SEATTLE – Targeted therapies for melanoma are improving outcomes for patients with brain metastases and changing management of this dreaded complication, according to Dr. John A. Thompson, codirector of the Melanoma Clinic at the Seattle Cancer Care Alliance and a professor in the medical oncology division at the University of Washington, both in Seattle.
Dr. John A. Thompson
“We are in a new era of treatment of brain metastasis. It’s no longer just surgery and radiation therapy, but a multidisciplinary approach involving medical oncology, radiation oncology, and surgery,” he told attendees of the World Cutaneous Malignancies Congress.
Without question, surgery and radiation therapy techniques have advanced over time, and these modalities remain helpful in achieving local control of disease. Additionally, greater experience with them has improved patient selection.
For example, research has identified several predictors of benefit from stereotactic radiosurgery, such as fewer brain metastases and better performance status (J Neurosurg. 2011;114:769-79). But overall survival was fairly poor given disease elsewhere in the body. “Here’s where I think the new developments in systemic therapy may hopefully be able to start improving this curve,” Dr. Thompson said.
Toxicity of some forms of radiation therapy also remains problematic. For example, a recent randomized phase III trial in patients with up to three brain metastases showed that addition of whole-brain radiation therapy to radiosurgery improved intracranial tumor control, but at the expense of more rapid cognitive decline (ASCO 2015. Abstract LBA4). And there was no gain in overall survival.
“The changes that have happened in systemic therapy over the past 5-10 years have been very exciting,” Dr. Thompson said. By way of example, he pointed to a phase II trial that tested ipilimumab (Yervoy), an antibody to the T-cell receptor cytotoxic T lymphocyte–associated antigen 4 (CTLA4), as induction therapy and then maintenance therapy among patients with melanoma who had brain metastases (Lancet Oncol. 2012;13:459-65).
The subset of patients who were neurologically stable and not on systemic steroids had a disease control rate of 24%, with some having objective responses, including ones in the CNS; the value was lower, at 10%, among patients who were neurologically symptomatic and on steroids, indicating more advanced disease. The 2-year overall survival rate was 26%.
“I think this is encouraging if you compare [these patients] to historical control patients with brain metastases,” said Dr. Thompson, who disclosed that he performs contracted research with Agensys, BMS, Merck, Novartis, and Pfizer.

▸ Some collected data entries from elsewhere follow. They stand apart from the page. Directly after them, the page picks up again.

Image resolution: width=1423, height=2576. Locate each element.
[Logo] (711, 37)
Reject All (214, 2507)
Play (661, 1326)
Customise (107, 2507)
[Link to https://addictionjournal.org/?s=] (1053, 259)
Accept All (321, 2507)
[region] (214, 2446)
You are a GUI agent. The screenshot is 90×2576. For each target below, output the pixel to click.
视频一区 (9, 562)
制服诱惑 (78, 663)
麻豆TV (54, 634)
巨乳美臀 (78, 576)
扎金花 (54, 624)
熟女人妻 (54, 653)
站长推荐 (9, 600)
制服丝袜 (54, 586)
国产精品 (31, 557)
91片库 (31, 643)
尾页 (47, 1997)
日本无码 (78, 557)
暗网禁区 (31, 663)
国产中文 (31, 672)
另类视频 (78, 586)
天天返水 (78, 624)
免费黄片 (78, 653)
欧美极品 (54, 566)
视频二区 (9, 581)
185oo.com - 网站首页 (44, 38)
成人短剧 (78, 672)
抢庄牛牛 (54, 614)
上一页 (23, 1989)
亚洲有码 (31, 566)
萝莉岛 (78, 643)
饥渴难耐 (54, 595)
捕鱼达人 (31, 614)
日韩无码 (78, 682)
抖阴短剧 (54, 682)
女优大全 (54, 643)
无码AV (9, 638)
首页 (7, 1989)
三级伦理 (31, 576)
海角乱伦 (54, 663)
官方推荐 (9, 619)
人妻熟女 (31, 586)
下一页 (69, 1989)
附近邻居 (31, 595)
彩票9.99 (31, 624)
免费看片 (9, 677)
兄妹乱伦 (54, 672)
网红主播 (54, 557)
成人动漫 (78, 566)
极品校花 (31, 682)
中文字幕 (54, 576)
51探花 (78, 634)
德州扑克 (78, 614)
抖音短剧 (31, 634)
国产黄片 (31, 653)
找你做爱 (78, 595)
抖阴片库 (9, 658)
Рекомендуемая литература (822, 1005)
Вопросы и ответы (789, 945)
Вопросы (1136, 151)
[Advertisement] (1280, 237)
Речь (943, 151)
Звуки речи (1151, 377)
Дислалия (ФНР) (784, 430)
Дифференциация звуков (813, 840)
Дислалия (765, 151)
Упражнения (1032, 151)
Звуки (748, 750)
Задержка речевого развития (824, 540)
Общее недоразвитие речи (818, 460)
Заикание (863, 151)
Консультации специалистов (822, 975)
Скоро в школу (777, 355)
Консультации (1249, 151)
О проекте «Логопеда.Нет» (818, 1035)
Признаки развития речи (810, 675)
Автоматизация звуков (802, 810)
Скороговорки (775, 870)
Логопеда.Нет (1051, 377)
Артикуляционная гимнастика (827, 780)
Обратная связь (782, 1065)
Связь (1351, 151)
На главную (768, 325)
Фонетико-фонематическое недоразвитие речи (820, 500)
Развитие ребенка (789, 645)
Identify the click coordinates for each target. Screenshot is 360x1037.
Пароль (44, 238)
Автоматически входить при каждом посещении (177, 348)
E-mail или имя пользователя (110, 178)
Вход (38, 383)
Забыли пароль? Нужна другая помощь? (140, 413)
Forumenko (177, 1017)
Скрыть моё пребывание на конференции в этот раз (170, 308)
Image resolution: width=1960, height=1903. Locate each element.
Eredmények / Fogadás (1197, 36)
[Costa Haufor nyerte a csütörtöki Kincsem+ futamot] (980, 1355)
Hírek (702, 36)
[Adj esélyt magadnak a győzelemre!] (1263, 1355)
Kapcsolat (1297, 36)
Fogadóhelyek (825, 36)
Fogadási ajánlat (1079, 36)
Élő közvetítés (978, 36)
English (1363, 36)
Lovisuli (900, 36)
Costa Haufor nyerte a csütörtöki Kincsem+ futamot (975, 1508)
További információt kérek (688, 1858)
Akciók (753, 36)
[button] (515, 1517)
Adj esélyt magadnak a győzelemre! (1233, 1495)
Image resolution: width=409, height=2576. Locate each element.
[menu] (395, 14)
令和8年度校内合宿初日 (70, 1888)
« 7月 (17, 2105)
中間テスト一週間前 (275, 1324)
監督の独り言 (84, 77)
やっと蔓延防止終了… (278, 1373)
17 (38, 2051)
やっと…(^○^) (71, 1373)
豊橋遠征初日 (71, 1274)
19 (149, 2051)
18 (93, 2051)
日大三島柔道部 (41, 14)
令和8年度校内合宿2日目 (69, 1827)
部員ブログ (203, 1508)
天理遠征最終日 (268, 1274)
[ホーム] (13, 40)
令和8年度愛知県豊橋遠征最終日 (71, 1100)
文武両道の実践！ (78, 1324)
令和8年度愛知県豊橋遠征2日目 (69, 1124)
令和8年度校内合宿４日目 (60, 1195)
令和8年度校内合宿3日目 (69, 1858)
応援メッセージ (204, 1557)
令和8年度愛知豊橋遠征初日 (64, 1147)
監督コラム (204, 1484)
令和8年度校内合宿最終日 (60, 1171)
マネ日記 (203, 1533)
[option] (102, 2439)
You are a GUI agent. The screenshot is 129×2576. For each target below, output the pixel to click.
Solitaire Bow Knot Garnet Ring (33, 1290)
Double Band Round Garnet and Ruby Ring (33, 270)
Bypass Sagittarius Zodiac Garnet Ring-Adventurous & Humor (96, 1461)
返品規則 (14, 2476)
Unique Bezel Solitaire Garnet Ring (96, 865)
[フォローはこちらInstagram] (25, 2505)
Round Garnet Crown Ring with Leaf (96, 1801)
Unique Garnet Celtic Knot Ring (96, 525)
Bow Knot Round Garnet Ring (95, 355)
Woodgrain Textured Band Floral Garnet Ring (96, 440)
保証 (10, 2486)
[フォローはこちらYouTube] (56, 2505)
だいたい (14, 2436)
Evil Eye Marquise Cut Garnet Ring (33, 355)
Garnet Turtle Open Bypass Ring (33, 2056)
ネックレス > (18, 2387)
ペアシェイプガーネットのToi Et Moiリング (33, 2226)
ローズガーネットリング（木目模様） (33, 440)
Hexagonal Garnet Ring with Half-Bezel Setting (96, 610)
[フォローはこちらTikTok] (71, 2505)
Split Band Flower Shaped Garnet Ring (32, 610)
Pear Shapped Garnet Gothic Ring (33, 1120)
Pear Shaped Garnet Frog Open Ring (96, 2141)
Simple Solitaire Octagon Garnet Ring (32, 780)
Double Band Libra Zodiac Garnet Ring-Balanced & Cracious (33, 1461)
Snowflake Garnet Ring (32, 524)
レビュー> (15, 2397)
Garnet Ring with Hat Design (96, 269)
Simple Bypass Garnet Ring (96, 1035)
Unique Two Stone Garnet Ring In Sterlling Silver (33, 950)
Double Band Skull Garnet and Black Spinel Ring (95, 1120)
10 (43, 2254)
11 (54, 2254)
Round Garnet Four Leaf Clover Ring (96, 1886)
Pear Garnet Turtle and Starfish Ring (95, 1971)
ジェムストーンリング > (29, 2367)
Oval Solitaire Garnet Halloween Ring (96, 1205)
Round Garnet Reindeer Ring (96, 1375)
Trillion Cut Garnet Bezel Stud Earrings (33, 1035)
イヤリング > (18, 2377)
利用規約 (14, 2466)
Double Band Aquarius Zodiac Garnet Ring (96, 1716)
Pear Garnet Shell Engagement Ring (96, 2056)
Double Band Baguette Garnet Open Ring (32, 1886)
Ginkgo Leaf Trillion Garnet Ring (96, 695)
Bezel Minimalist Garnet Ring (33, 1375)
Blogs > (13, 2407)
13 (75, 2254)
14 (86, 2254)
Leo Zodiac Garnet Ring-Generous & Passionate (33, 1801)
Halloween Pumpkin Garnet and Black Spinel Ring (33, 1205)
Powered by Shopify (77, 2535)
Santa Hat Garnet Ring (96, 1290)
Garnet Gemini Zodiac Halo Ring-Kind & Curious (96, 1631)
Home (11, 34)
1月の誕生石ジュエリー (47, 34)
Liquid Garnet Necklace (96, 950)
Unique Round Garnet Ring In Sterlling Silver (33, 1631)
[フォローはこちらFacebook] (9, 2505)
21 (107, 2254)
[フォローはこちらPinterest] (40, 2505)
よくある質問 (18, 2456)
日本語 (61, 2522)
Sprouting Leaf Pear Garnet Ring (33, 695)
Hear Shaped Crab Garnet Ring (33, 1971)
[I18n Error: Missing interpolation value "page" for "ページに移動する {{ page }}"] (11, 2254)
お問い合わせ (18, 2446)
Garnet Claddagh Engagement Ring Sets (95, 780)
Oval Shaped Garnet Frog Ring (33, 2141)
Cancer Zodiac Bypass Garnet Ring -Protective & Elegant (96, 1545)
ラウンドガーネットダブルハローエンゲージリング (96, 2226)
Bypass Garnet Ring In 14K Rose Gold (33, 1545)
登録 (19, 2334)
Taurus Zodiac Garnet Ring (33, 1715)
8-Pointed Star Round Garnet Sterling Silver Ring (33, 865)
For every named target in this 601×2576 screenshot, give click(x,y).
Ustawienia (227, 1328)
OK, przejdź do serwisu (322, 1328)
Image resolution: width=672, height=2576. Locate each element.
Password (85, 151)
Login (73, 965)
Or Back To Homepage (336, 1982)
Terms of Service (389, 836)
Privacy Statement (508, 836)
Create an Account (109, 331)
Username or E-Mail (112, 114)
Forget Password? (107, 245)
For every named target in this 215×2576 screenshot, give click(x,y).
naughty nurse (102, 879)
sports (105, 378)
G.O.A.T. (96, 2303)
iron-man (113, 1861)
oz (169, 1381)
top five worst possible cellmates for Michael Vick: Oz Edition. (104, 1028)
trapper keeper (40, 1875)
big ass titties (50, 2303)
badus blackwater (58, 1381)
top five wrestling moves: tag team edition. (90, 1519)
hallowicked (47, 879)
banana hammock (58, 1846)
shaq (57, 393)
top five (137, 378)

Another phase II trial, CheckMate 204, which is currently enrolling patients, is taking the concept further, testing the combination of ipilimumab and nivolumab (Opdivo), an antibody to the cell surface receptor programmed death-1 (PD-1), as induction therapy followed by nivolumab maintenance therapy among patients with melanoma who have brain metastases. “This is I think a high-priority trial,” he asserted.
Discussing some cases from his own practice, Dr. Thompson described patient-tailored integration of the new systemic therapies with surgery and radiation therapy.
Oncologists must often deal with toxicities of these therapies as well, such as the colitis and hypophysitis related to ipilimumab therapy, and the development of resistance over time, Dr. Thompson acknowledged.
Nonetheless, the multimodality approach has led to regression and elimination of brain metastases, and even allowed some patients to achieve remission, he reported.